I’m writing this week’s article in McDonalds of all places but before you label me a fraud I’m only in here to sample their fine coffee and wifi, two of the best things you can get from McDonalds in my opinion.
I was never a huge coffee drinker; I only started taking coffee a few years ago before I hit the gym to give me a caffeine lift. Now I might have one or two cups a day and when I meet up with friends or family for a coffee in town.
The coffee drinking culture has grown in recent years even in your local shop you will find a Barista Bar or Costa coffee machine. In the UK alone there are 70 million cups of coffee consumed per day, but is it good or bad for you?
There is research out there to support both sides of the argument but it seems to come down to the type, amount and when you consume your coffee that will have a positive or negative effect on your health.
Like anything if it is consumed in moderation, in this case four to five cups per day, then it may not have the negative side effects associated with caffeine – but you must remember what is moderate for one person may not be the same for someone else.
Let’s look at the positives to make us all feel a little better about our coffee habits.
COFFEE CAN MAKE YOU SMARTER
Coffee doesn’t just keep you awake, it may literally make you smarter as well. This is where the science comes into play.
Caffeine potently blocks an inhibitory neurotransmitter in the brain, leading to a net stimulant effect.
Controlled trials show that caffeine improves both mood and brain function. However, high doses of caffeine can produce anxiety and tremors.
COFFEE MAY DRASTICALLY LOWER YOUR RISK OF TYPE II DIABETES
Type II diabetes is a lifestyle-related disease that has reached epidemic proportions, having increased ten-fold in a few decades and now afflicting about 300 million people.
This disease is characterised by high blood glucose levels due to insulin resistance or an inability to produce insulin.
Drinking coffee is associated with a drastically reduced risk of Type II diabetes. People who drink several cups per day are the least likely to become diabetic.
COFFEE MAY BE EXTREMELY GOOD FOR YOUR LIVER
The liver is a remarkable organ that carries out hundreds of vital functions in the body.
Coffee appears to be protective against certain liver disorders, lowering the risk of liver cancer by 40 per-cent and cirrhosis by as much as 80 per-cent.
COFFEE MAY DECREASE YOUR RISK OF DYING
Many people still seem to think that coffee is unhealthy. Coffee consumption has been associated with a lower risk of death in prospective epidemiological studies, especially in Type II diabetics.
COFFEE IS LOADED WITH NUTRIENTS AND ANTIOXIDANTS
Coffee isn’t just black water. Many of the nutrients in the coffee beans do make it into the final drink, which actually contains a decent amount of vitamins and minerals. It is also the biggest source of antioxidants in the modern diet.
COFFEE CAN HELP YOU BURN FAT AND IMPROVES PHYSICAL PERFORMANCE
There’s a good reason why you will find caffeine in most commercial fat burning supplements like the Herbalifie Herbal Tea. Caffeine raises the metabolic rate and helps to mobilise fatty acids from the fat tissues.
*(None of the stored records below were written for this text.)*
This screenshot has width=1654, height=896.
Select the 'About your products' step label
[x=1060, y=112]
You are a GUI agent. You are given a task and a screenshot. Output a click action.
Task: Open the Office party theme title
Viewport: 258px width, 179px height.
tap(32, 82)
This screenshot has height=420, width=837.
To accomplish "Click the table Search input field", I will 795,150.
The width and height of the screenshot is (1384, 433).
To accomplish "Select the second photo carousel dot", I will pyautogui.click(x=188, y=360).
It can also enhance physical performance.
If using caffeine to increase performance, try consuming it 30 to 60 minutes before the event/exercise.
Blood levels of caffeine are maximised about 60 minutes after consumption, but effects are noticed by 30 minutes.
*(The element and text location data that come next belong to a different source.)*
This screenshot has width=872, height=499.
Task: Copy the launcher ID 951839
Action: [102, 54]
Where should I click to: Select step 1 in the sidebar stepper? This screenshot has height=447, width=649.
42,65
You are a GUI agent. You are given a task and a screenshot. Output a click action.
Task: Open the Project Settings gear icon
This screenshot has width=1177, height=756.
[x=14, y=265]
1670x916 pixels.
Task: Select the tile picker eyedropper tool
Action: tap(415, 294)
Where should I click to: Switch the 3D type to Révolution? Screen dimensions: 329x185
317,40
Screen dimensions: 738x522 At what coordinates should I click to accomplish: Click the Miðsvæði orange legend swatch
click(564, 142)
Personally I like to take my herbal tea 30 minutes before competition but experiment with it – if you haven’t experimented with caffeine try it out before training to be safe.
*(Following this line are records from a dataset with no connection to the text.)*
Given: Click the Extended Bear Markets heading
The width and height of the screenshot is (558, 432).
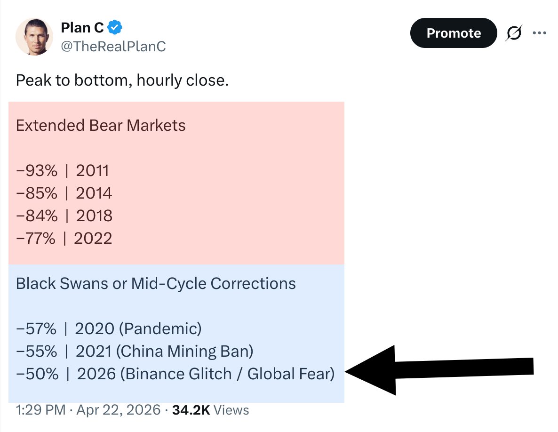Looking at the screenshot, I should click(x=101, y=125).
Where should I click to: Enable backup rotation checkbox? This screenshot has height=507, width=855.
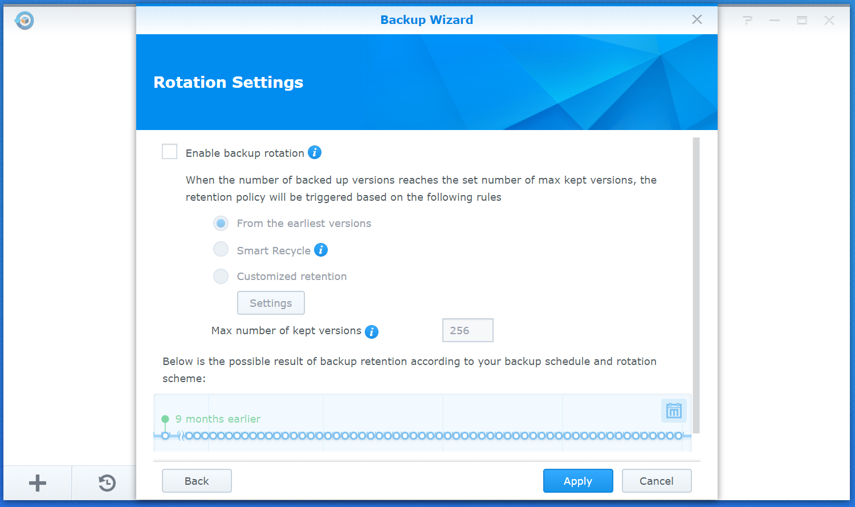click(x=170, y=152)
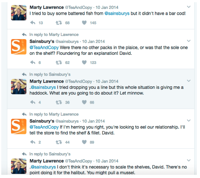This screenshot has height=178, width=200.
Task: Reply to Sainsbury's Floundering tweet
Action: pos(33,62)
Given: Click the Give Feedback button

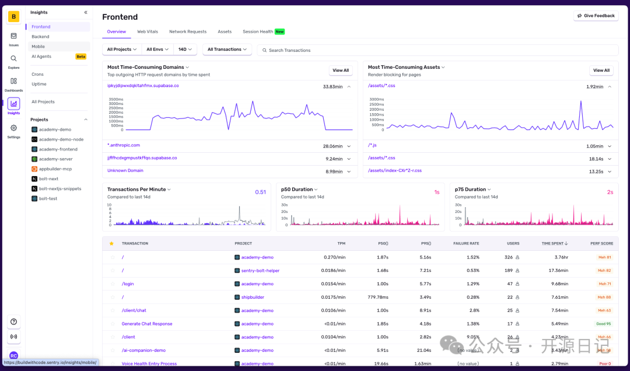Looking at the screenshot, I should (x=596, y=16).
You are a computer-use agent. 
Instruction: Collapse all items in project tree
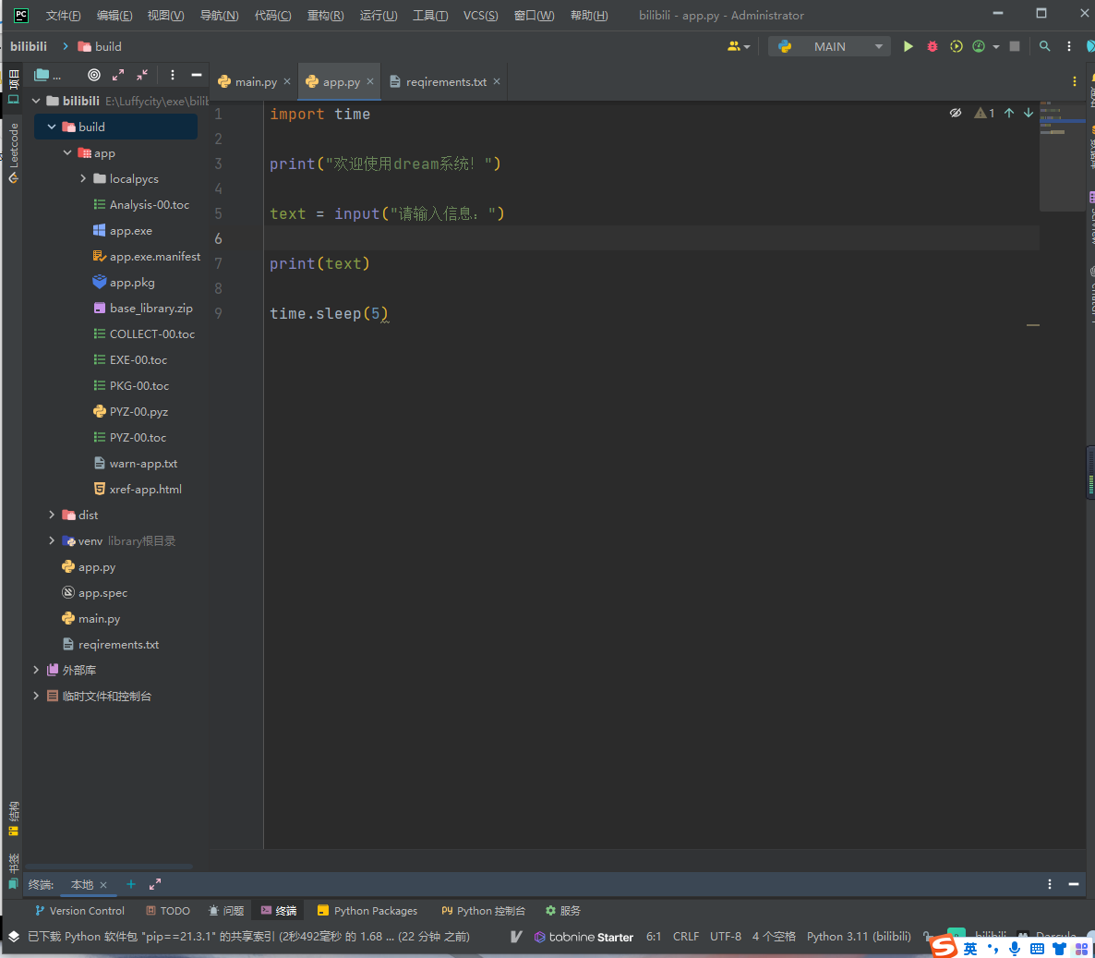[142, 75]
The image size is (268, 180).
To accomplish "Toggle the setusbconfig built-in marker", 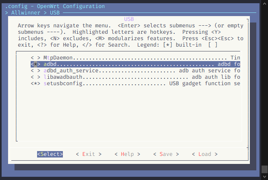I will point(35,84).
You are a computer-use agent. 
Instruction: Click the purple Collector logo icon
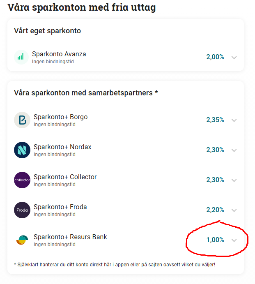[22, 180]
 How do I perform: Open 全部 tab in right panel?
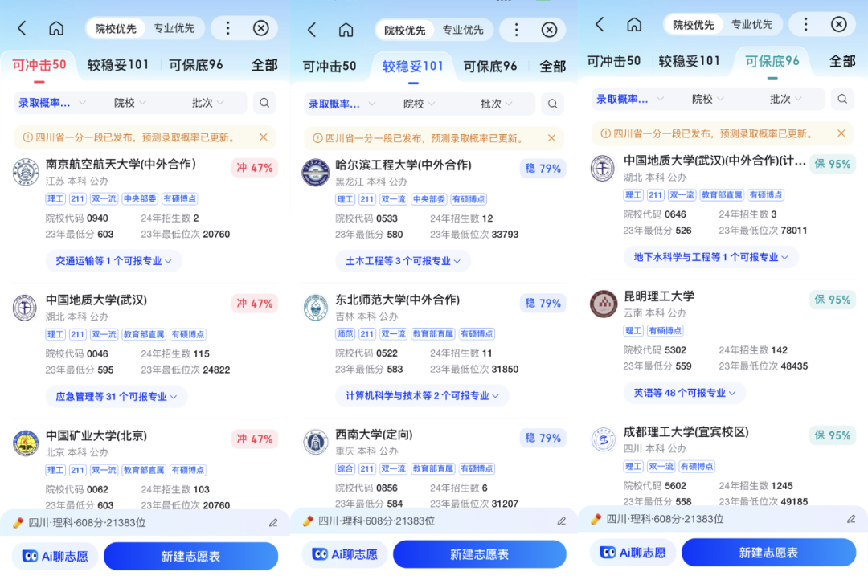[x=842, y=61]
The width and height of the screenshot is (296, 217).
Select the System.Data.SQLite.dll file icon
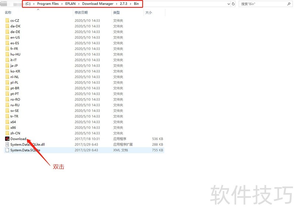coord(7,144)
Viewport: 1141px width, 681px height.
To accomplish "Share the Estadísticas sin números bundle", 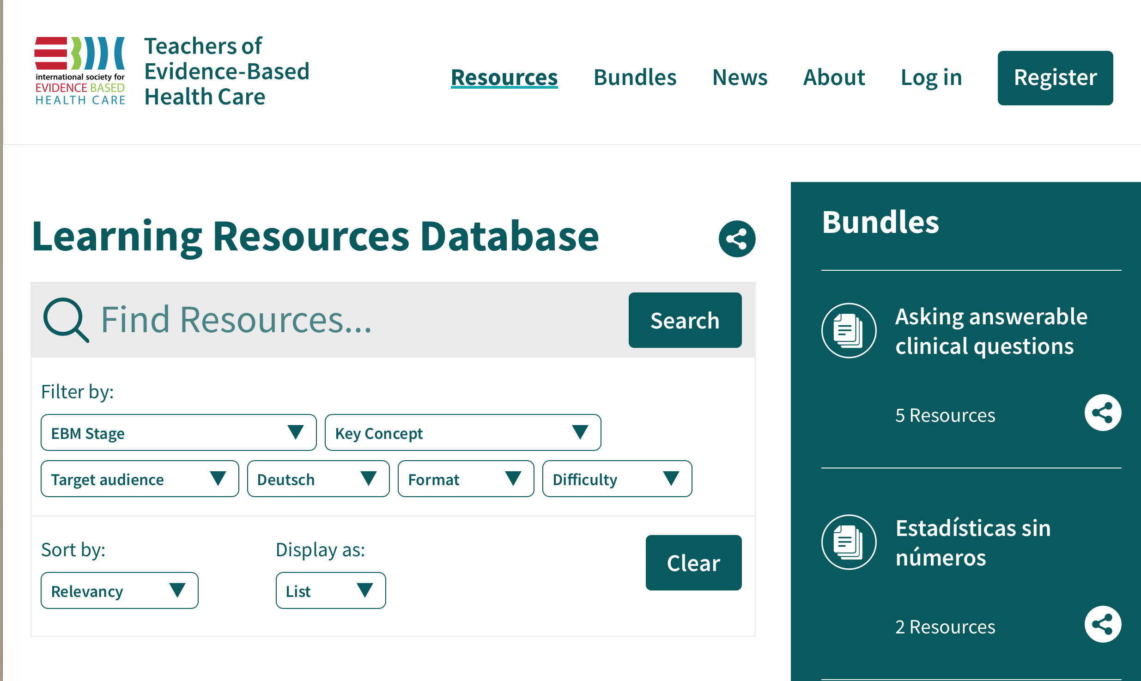I will [1103, 624].
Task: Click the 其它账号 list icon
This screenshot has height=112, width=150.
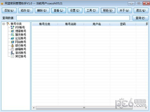Action: pos(12,56)
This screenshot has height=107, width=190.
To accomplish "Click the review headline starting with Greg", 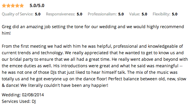I will [93, 30].
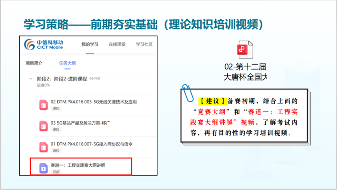
Task: Select the 项目简介 tab
Action: 34,63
If you are a competing athlete try to use caffeine when you actually ‘need it’. Repeated caffeine consumption can create a tolerance and lessen the benefit.
Three to five mg of caffeine per kilogram of bodyweight can provide a performance effect without health risks. At three mg/kg, an 80 kg person would need 240 mg of caffeine (a large black coffee)
I will just leave you with a word of caution – the caffeine limits in this article are based on what the latest research tells us and should be used as a general guide.
There are just too many variations in the human population to determine a safe limit for caffeine use in all people.
Caffeine should be treated as any other drug and used with caution until a person understands how it interacts with his/her particular genetic make-up and health profile.
It’s also important to understand that a person’s safe limit of caffeine can change over time as a person’s health evolves over his/her lifetime.
So when you’re having a coffee make sure you enjoy it and the company you’re in, after all good company makes the coffee taste even better.